▶ Material provided
::::
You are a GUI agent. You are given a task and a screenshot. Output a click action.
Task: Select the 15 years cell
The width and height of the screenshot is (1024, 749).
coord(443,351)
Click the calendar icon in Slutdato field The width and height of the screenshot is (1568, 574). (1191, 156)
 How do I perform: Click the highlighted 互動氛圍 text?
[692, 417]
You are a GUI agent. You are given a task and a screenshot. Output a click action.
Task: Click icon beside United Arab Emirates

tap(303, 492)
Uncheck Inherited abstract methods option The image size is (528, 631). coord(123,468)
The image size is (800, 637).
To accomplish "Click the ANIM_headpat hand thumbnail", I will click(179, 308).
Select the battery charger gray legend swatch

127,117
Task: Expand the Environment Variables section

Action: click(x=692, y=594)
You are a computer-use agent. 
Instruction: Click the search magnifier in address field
::::
Please write out each line of the listing above exactly.

▶ Exercise answer
You are a GUI agent. You are given a task and a screenshot. Output a click action.
Task: Select the 15 years cell
The width and height of the screenshot is (1024, 749).
coord(443,351)
Click the calendar icon in Slutdato field The width and height of the screenshot is (1568, 574). (1191, 156)
 How do I perform: Click the highlighted 互動氛圍 text?
[692, 417]
You are a GUI agent. You are given a task and a screenshot. Output a click action.
Task: Click icon beside United Arab Emirates

tap(303, 492)
Uncheck Inherited abstract methods option The image size is (528, 631). coord(123,468)
The image size is (800, 637).
To accomplish "Click the ANIM_headpat hand thumbnail", I will click(179, 308).
Select the battery charger gray legend swatch

127,117
Task: Expand the Environment Variables section

Action: click(x=692, y=594)
You are a computer-use agent. 
Instruction: Click the search magnifier in address field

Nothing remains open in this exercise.